- Problem to solve:
Quote the article on corn and ethanol again, starting with "However high corn" and going on through "cents a day.", but change every "corn" to "maize".

- Passage provided:
[start]
US - It is predicted that corn use for ethanol production will overtake corn used in feed, in the next few years, said Mike Murphy, Cattle-Fax, at the 2011 NCBA Convention and Trade Show. Charlotte Johnston, TheCattleSite Editor reports.

"Stocks of corn are going to become even tighter, they are already the tightest we have seen in 40 years," said Mr Miller.

Cattle-Fax predict that ethanol production will use 40 per cent of US corn production in 2011-2012. Ethanol production is just shy of five billion bushels.

On top of this, it is predicted that demand for grain will exceed the supply - pushing the prices up even further.

He said that the US must produce a sizeable crop in 2011 to increase stocks.

2011 yields are currently predicted to be 10 per cent higher than 2010 levels. Mr Murphy said that corn was a much better net revenue generator than soybean, because of which Cattle-Fax is confident that an additional four million acres of corn will be planted in 2011.

However high corn prices, reduced supply and increased usuage for ethanol production is likely to result in a decline of corn usuage as feed.

Volatile corn prices, will influence cattle prices, Mr Murphy warned. He demonstrated that between 1980 and 2004, corn prices didn't move more than a couple of cents annually. Now, he said, prices can move 30 cents a day.

If summer pollination goes well, Mr Murphy expects corn prices to have a harvest low of $4.75-5 in October/ November 2011.
[end]
- Collected material:
[start]
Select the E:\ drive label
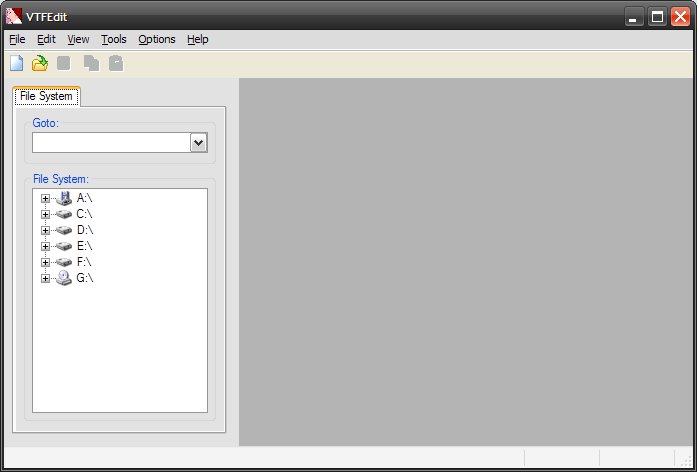 pos(84,246)
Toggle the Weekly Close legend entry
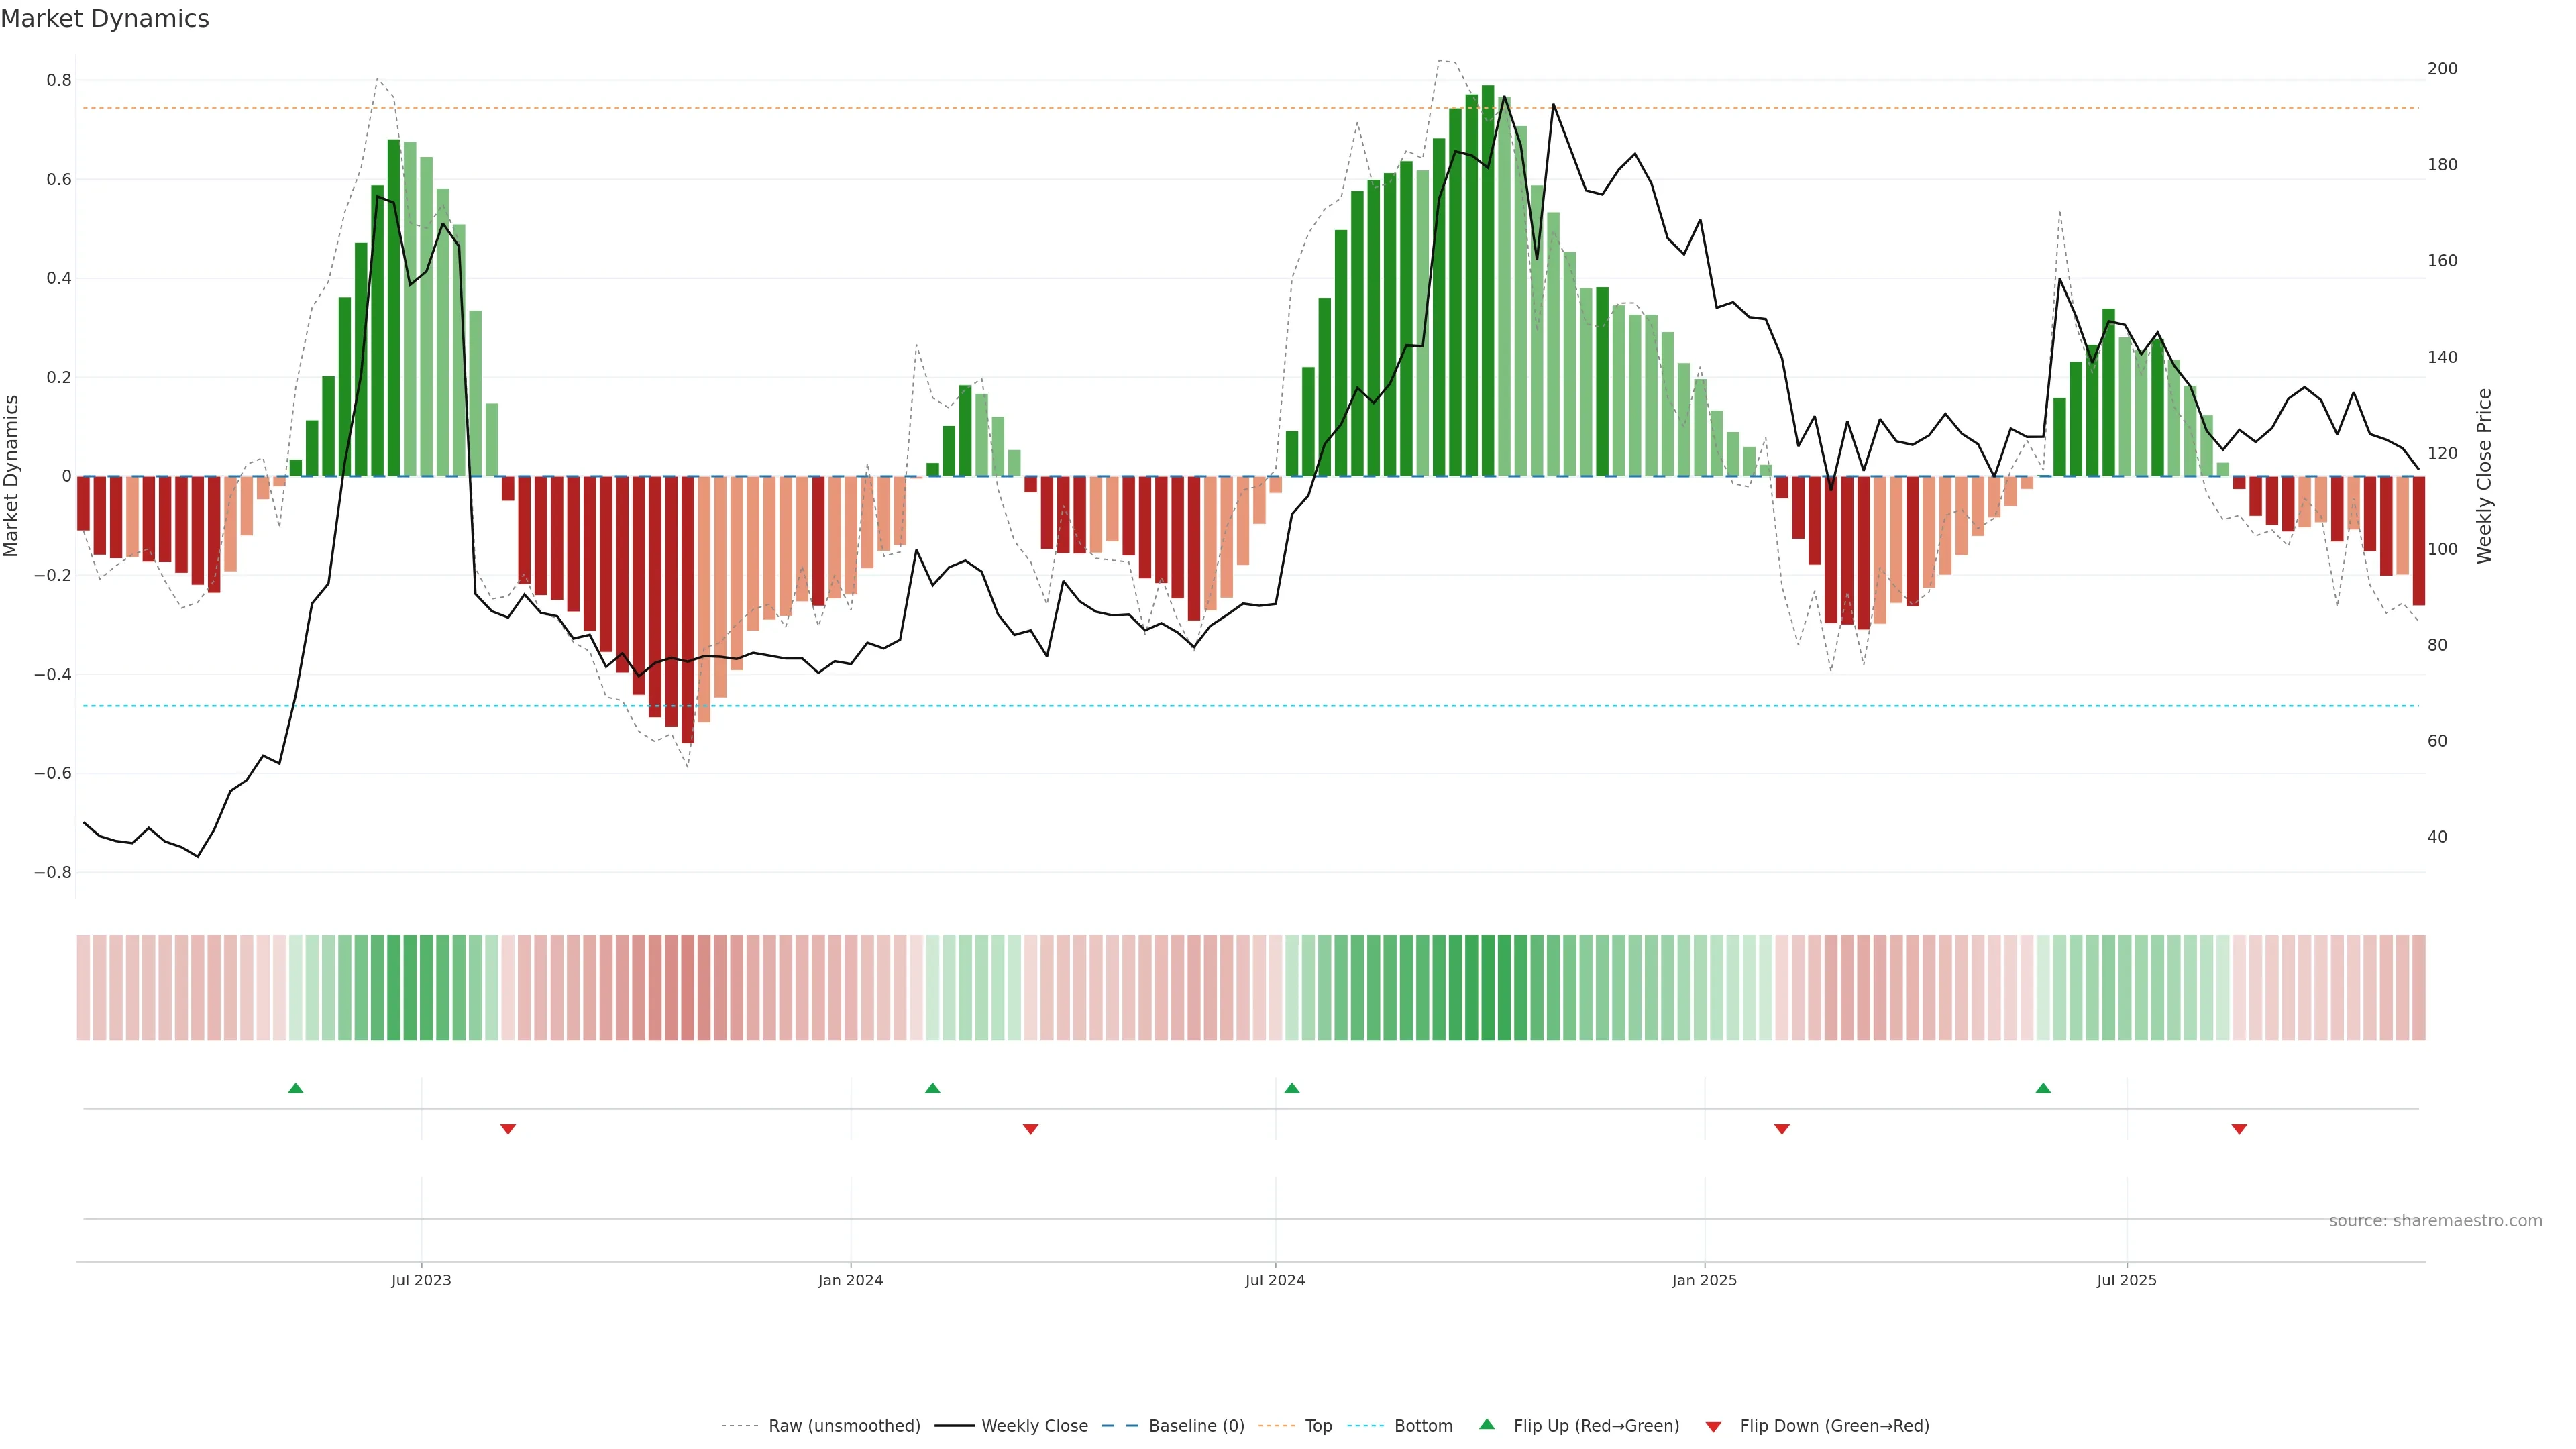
[end]
- Correct response:
However high maize prices, reduced supply and increased usuage for ethanol production is likely to result in a decline of maize usuage as feed.

Volatile maize prices, will influence cattle prices, Mr Murphy warned. He demonstrated that between 1980 and 2004, maize prices didn't move more than a couple of cents annually. Now, he said, prices can move 30 cents a day.